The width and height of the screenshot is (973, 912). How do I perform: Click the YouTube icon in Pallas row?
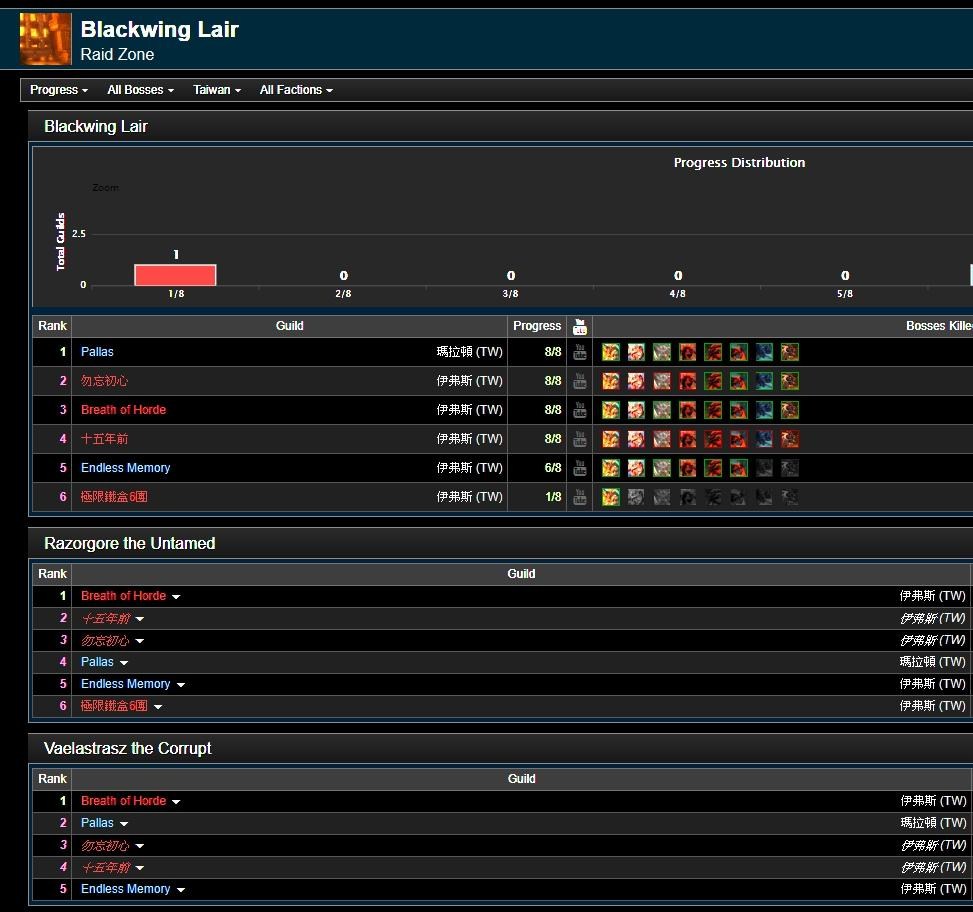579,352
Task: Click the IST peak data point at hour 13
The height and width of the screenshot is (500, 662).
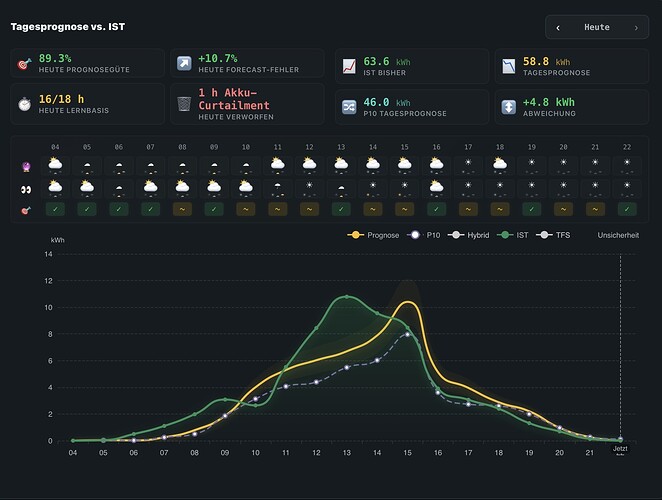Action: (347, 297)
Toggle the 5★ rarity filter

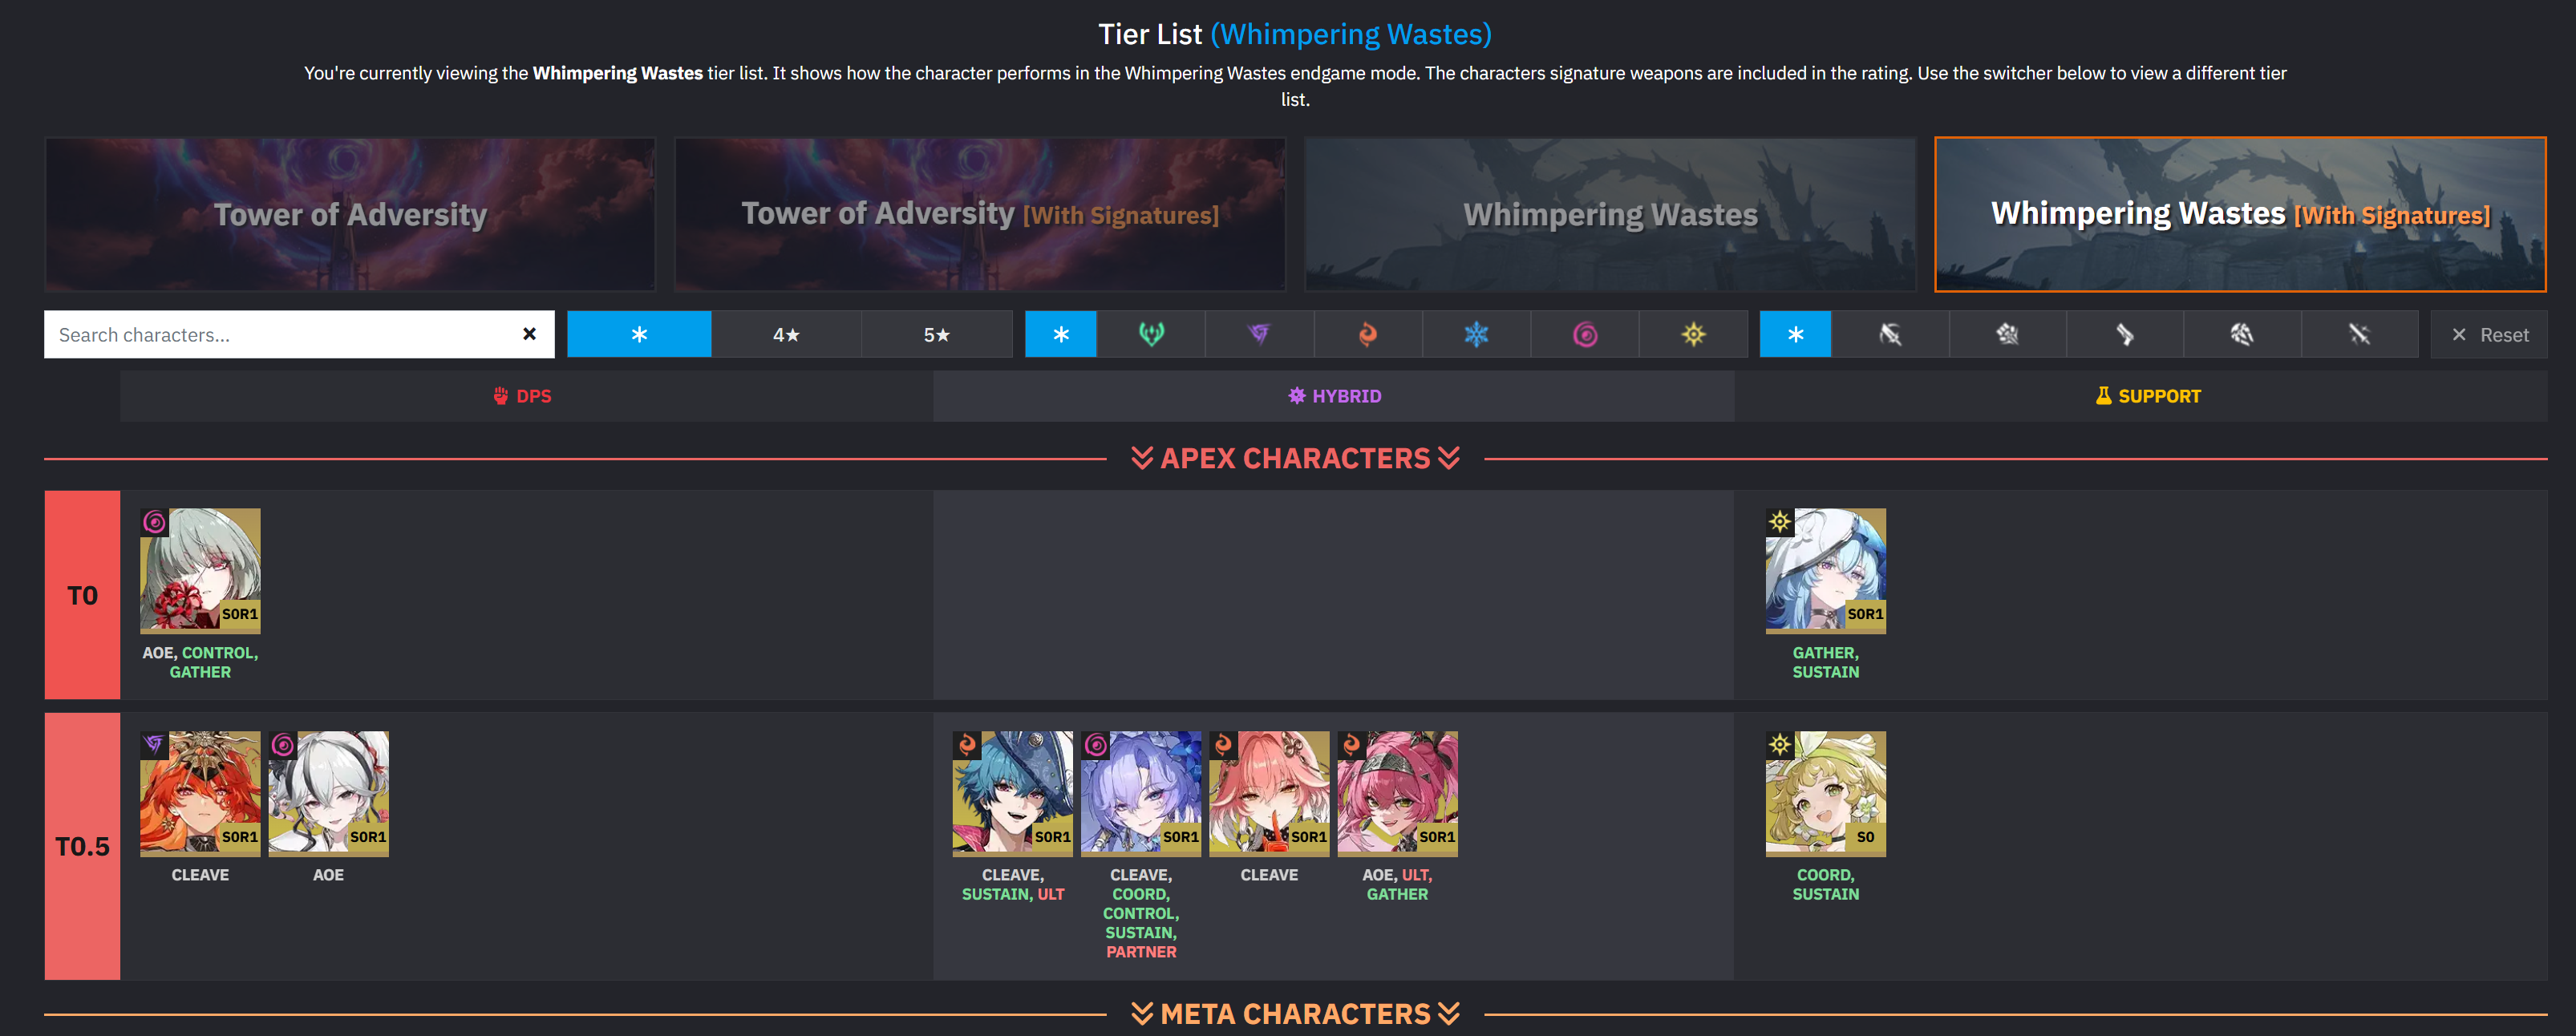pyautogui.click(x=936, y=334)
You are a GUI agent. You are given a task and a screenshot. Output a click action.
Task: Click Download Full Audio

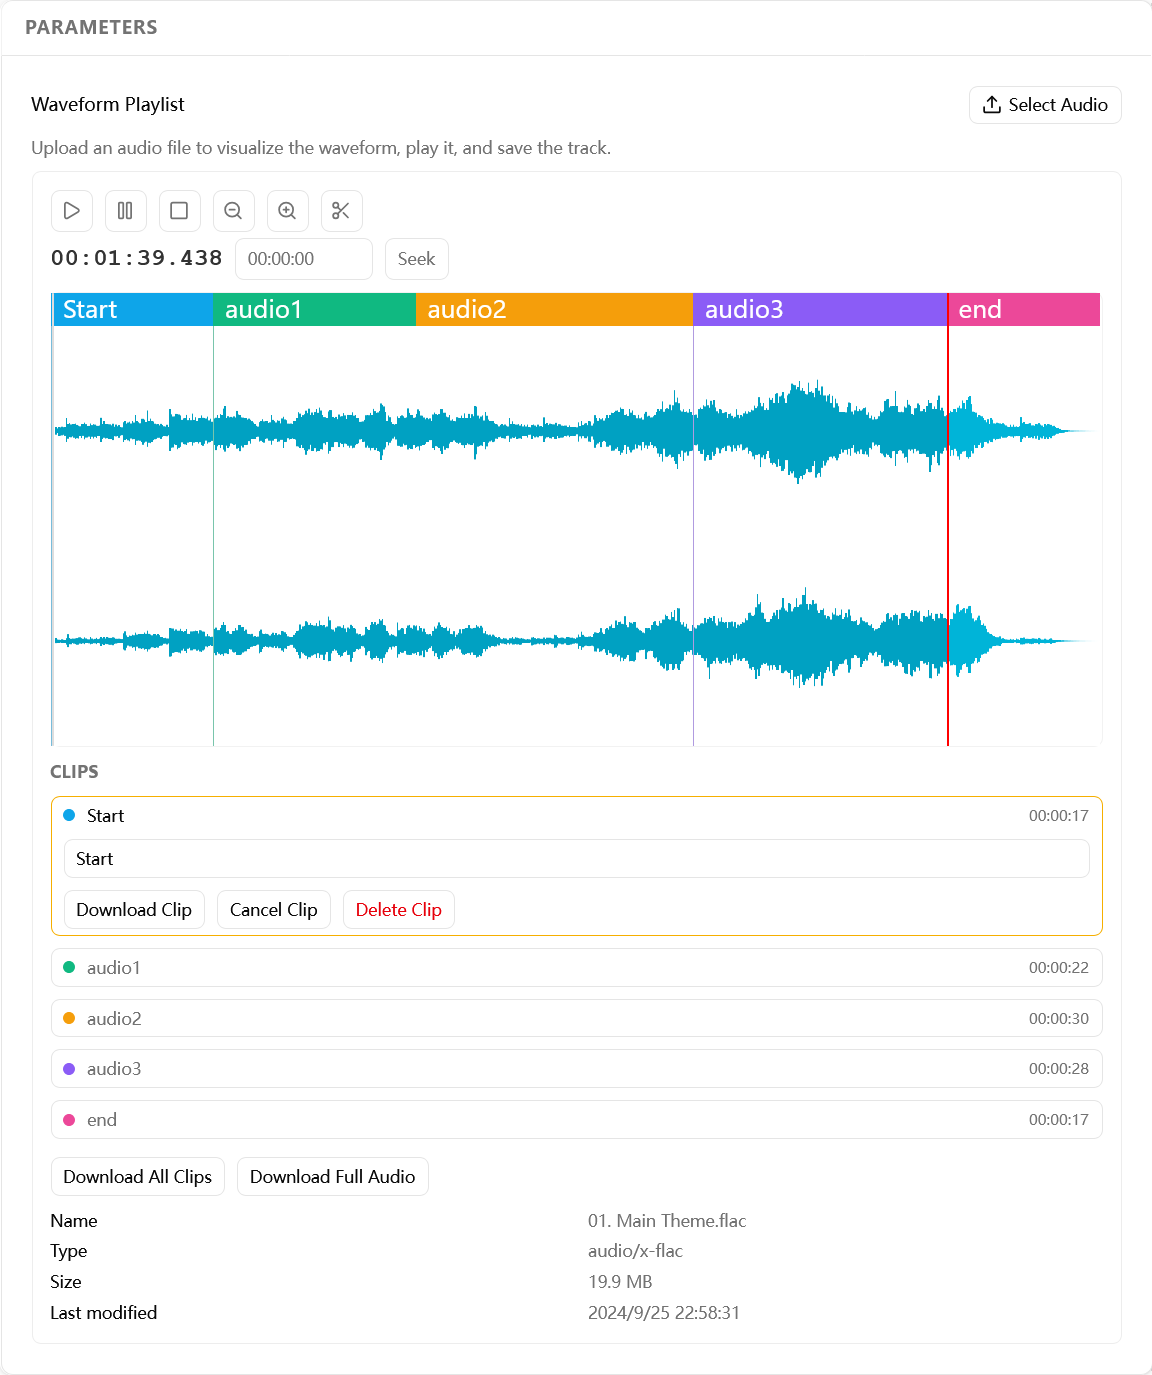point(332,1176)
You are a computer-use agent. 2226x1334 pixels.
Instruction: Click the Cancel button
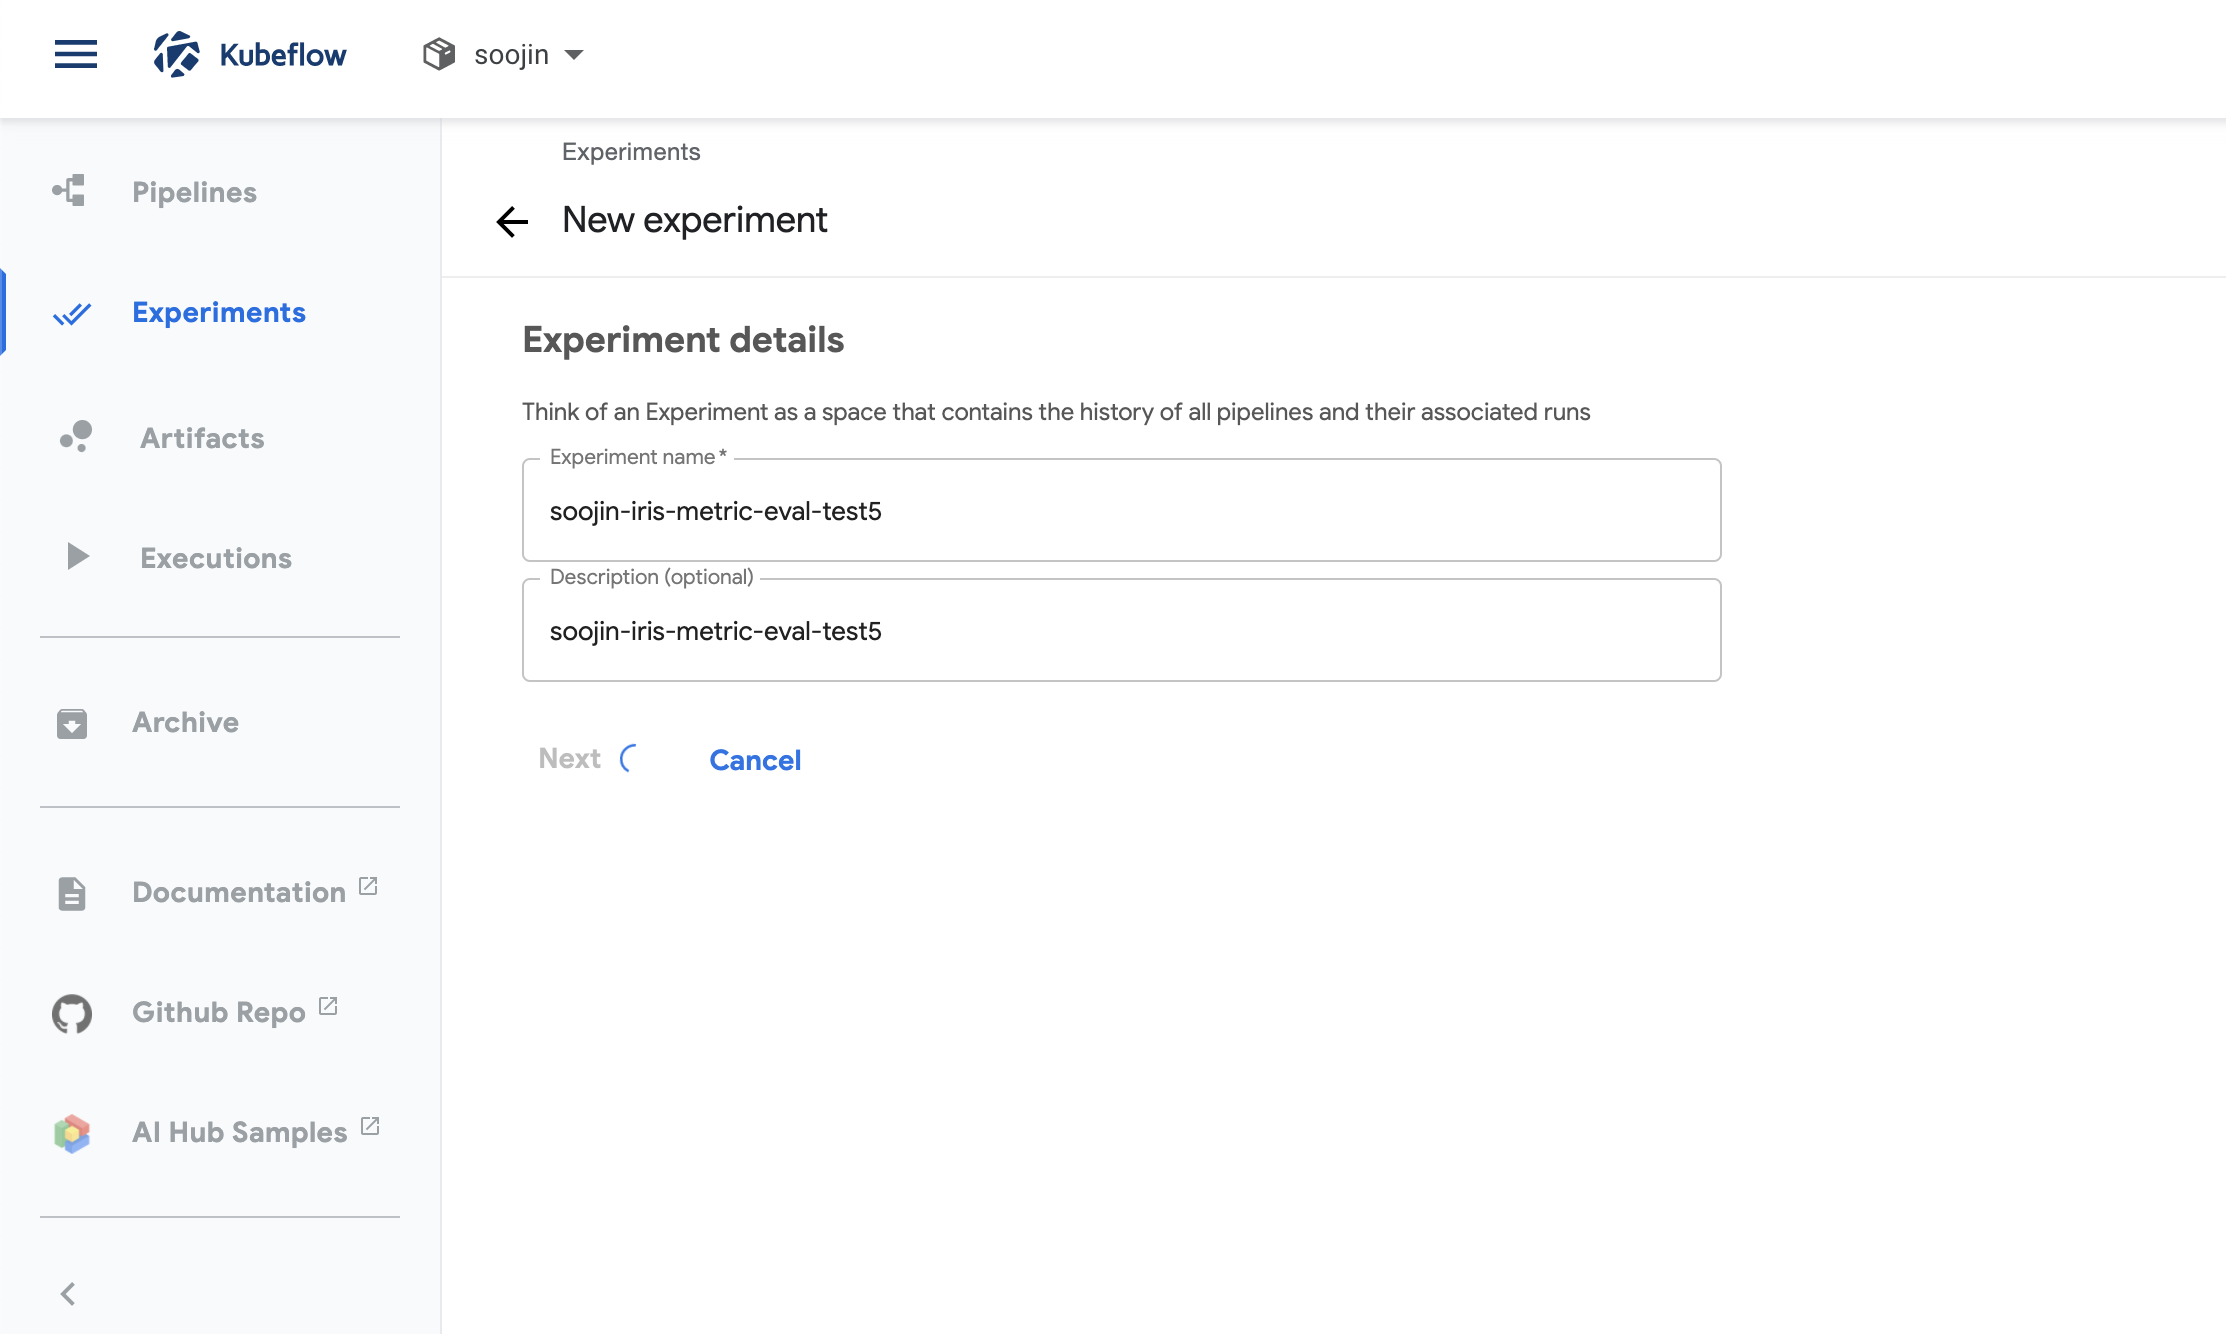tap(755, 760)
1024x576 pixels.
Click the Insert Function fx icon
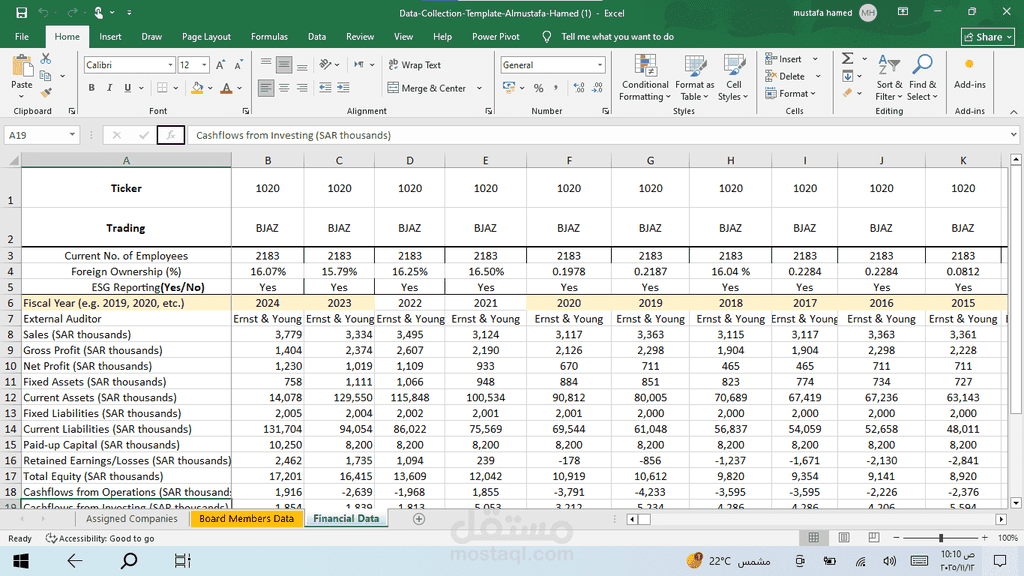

+ + + +

## Aim of the exercise
Retype the data word for word, please, and keep the images out.

## Answer box
The width and height of the screenshot is (973, 912). How do I perform: Click the YouTube icon in Pallas row?
579,352
Task: Click the IST peak data point at hour 13
The height and width of the screenshot is (500, 662).
Action: (347, 297)
Toggle the 5★ rarity filter

pyautogui.click(x=936, y=334)
You are a GUI agent. You are given a task and a screenshot. Output a click action.
Task: Click Download Full Audio

point(332,1176)
You are a computer-use agent. 2226x1334 pixels.
Instruction: Click the Cancel button
tap(755, 760)
1024x576 pixels.
Click the Insert Function fx icon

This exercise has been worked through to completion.